Premesso che la televisione è per sua natura incapace di rendere la magia del cinema (soprattutto per chi, come me, non possiede un ultrapiatto 16:9), il film è una cagata.
Se è per certi versi lodevole che la produzione abbia rigettato il cachet milionario richiesto da De Niro per la parte dell'Imperatore e di Accorsi per Saddam, inspiegabile rimane la scelta di affidare il ruolo del protagonista al regista stesso, un esordiente poco più che cinquantenne e quasi sempre in imbarazzo sia davanti che dietro la macchina da presa.
E che dire dei generali, bambole di cartapesta che non hanno nulla a che fare con il lugubre colonnello Kurtz di Apocalipse now? E dei soldati, asessuati e ben rasati travestiti alla Tom Cruise di Top Gun? Dove sono finiti i berretti verdi alla John Wayne, alla Rambo, alla Chuck Norris, che, soli, sterminavano un intero esercito?
Non ci credo! Non posso credere che Hollywood possa ridicolizzare così impunemente cinquant'anni di cinema imperialista!
Tornando al film, altra pataccata è la fotografia, che con grande abuso del digitale e di squallidi effetti alla Adobe Première, cerca di compensare l'esiguità delle battaglie campali, nel tentativo di riprodurne la drammaticità con poche inquadrature fisse da Real TV.
Capisco risparmiare sulle scene in campo lungo (alla fin fine quelle più costose), ma ridurre la guerra ad un esercizio formale stile Natural Born Killer, mi sembra davvero troppo!
Di dubbio gusto anche gli intermezzi rappresentati dai talk show televisivi e dai telegiornali, che, nel probabile intento del regista, avrebbero dovuto fare da contraltare alla drammaticità del campo di battaglia. Faziose mise en abîme dello spettacolo nello spettacolo, queste sequenze, soprattutto quelle con il giornalista pulcioso che gioca a Risiko insieme alle fotomodelle, non vanno oltre l'autocitazione: la propaganda della propaganda.

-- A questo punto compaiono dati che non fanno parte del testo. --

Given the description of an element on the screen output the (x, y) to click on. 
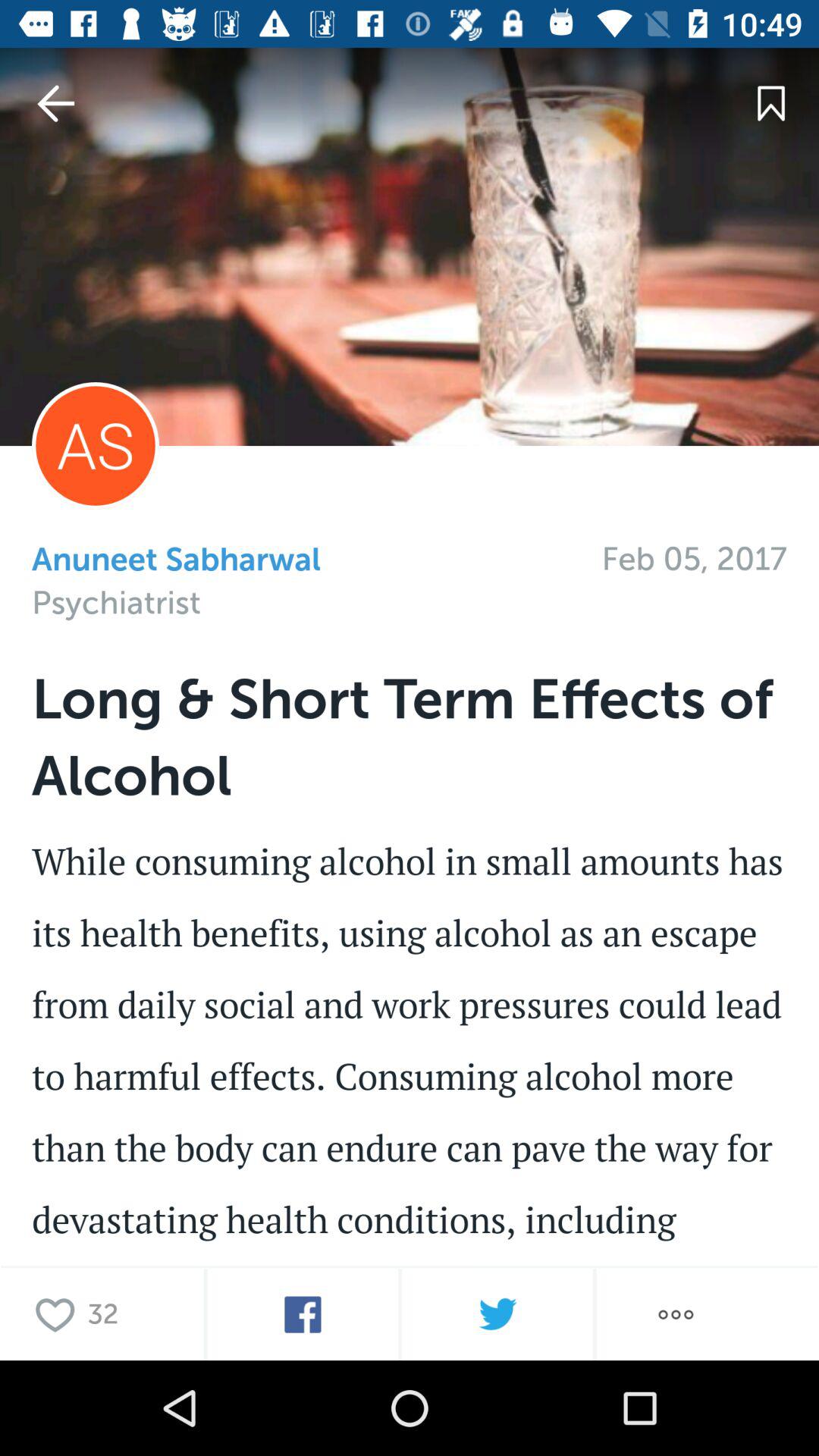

Insomma, se di operazione commerciale si tratta è un'operazione riuscita male che ha fortemente scosso il pubblico italiano e non solo. L'incasso globale del cinema è infatti calato del 13% rispetto al week-end precedente l'uscita del film e che già aveva subito un calo di oltre il 31%.
Rispetto a 15 giorni fa dunque l'incasso globale si è quasi dimezzato, passando da 9 milioni 434 mila 694 euro a 5 milioni 645 mila 202 euro.

Continuando a scherzare mi torna alla mente una vignetta apparsa sul Manifesto qualche tempo fa, poco dopo il crollo delle Twin Towers, che Vauro titolava Come in un film. Tra le rovine fumanti di Ground Zero, la morte in persona (con tanto di falce e cappuccio), tra una pausa e l'altra, si dà al bagarinaggio spicciolo: Patatine, panini, Cocacola!